The last thing she learns is that Allison is like a striking cobra when you piss her off, and she learns that in the hallway on the way from PreCalc to US History.

“Sure I’d still do Martin. Crazy chicks are supposed to be the best—” Erica hears, and she turns, mouth open and teeth bared, but Allison…

Allison moves faster. That’s not accurate. Allison moves too fast to see.

“Say ‘crazy’ one more time.”

She has a knife. Erica can see it in her hand, it’s pressed right up against Alec “Likes to shove into Erica with his shoulder in the hallways” Barton’s ribs. He’s staring at it too, his eyes huge. Allison shoves at him a little harder with her other arm, the one pressed almost against his windpipe.

“Do it. I dare you.”

He looks like he considers it, for just a second. Then he looks into her face, goes even paler than before, and shakes his head.

“Yeah. Good call.”

She doesn’t take the knife away just yet. Erica slowly inches around until she can see Allison’s face. Because she wants to, she knows she’s supposed think violence is wrong but honestly what she thinks is that this is the hottest thing she’s ever seen in her life and she’s three seconds from having to press her thighs together and squirm. Allison’s eyes are cold and direct and so sharp they look ready to draw blood.
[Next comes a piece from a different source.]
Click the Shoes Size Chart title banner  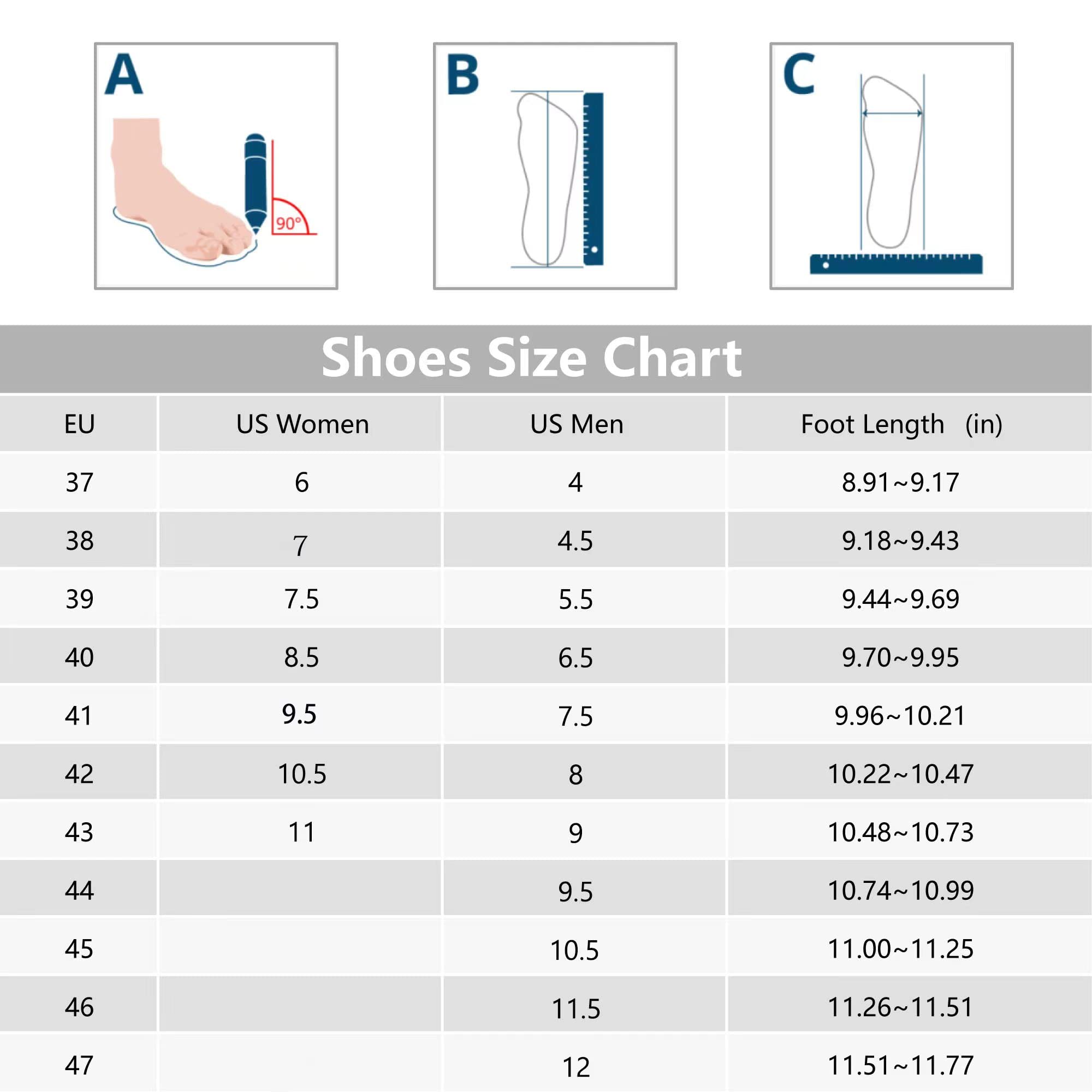[x=531, y=358]
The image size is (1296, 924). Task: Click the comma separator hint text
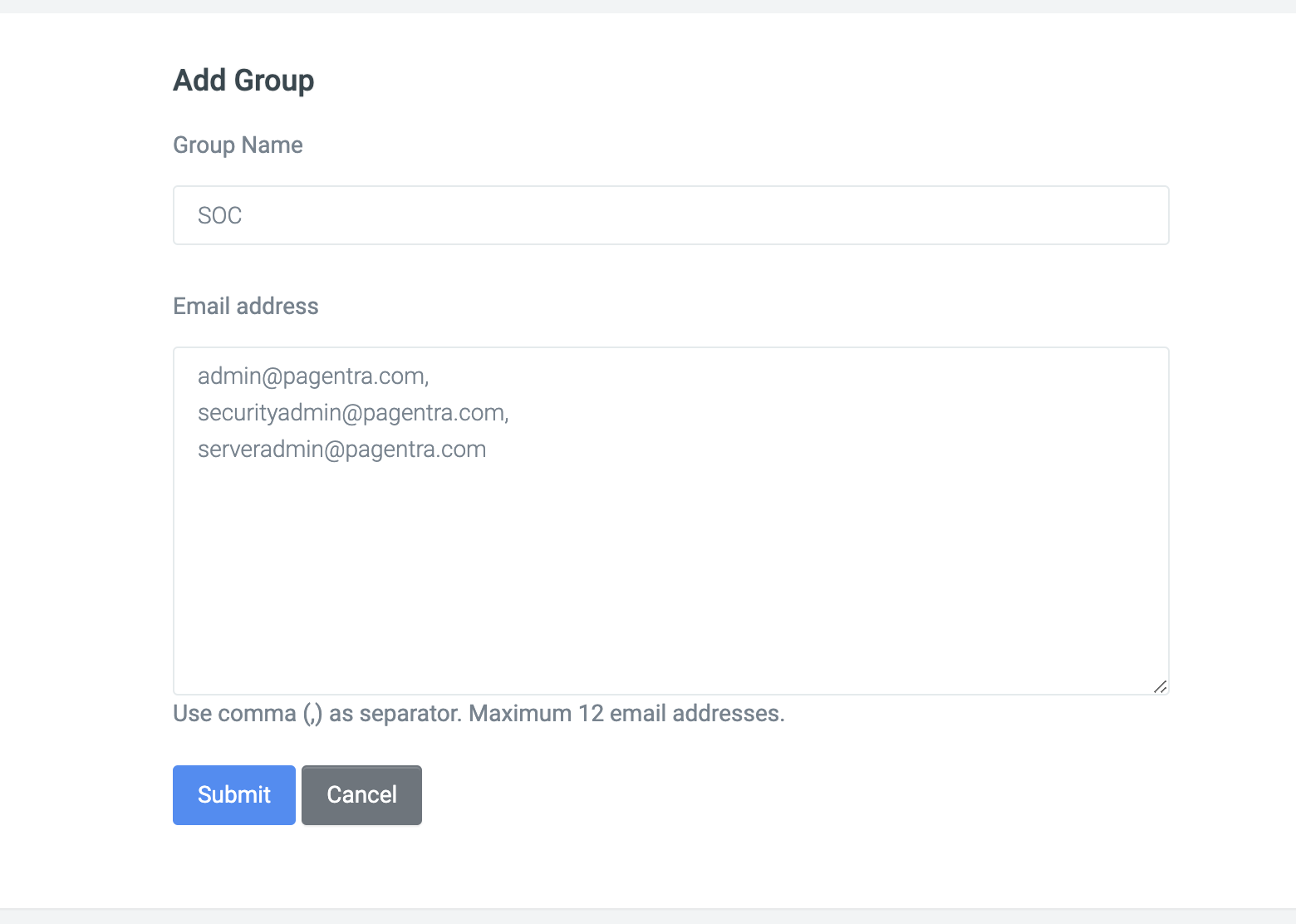coord(317,714)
“You’re thinking about what you’re going to tell everyone about this later, I can tell. Go ahead. Homicidal knife chick seems like the kind of phrasing you’ll go with, and honestly I don’t care. You can talk about me all you want. But if you say one more word about her? One more word is all it’ll take. I’ll find out.”

Slowly, she slides the knife away from him and back into her pocket. Erica can’t even see its outline once it’s replaced.

“Come on Erica, let’s go.”

“Sure.” Allison turns on her heel and Erica moves to follow. She feels eyes on her neck, then, and stops. Alec’s buddy Devon, who saw the whole thing, is staring at her and he doesn’t look nearly as cowed. Erica doesn’t have a knife, but she’s not sure she needs one. She kicks Devon, hard, right above his knee the way Derek taught her.

“Ow!” he yells, and bangs back into the lockers as the leg crumples.

“Oops. Crazy chick here, you know how we get, my bad! Hey, if I’d been a little higher I might have gotten your junk. Imagine how much that would have sucked!”

Was that threat explicit enough? Was it too on the nose? Gawd, Erica needs to take lessons from Allison in threatening people, it’s apparently not as intuitive as it seems?

Devon stares at her. The fascinated, almost delighted look on his face is gone at least. That’ll have to do.

“Toodles!” she says, channeling Elle Woods with all her might, and follows Allison down the hall. Once they round the corner she sneaks a look at Allison’s face through her hair, in case Allison is mad that Erica stole her badass routine.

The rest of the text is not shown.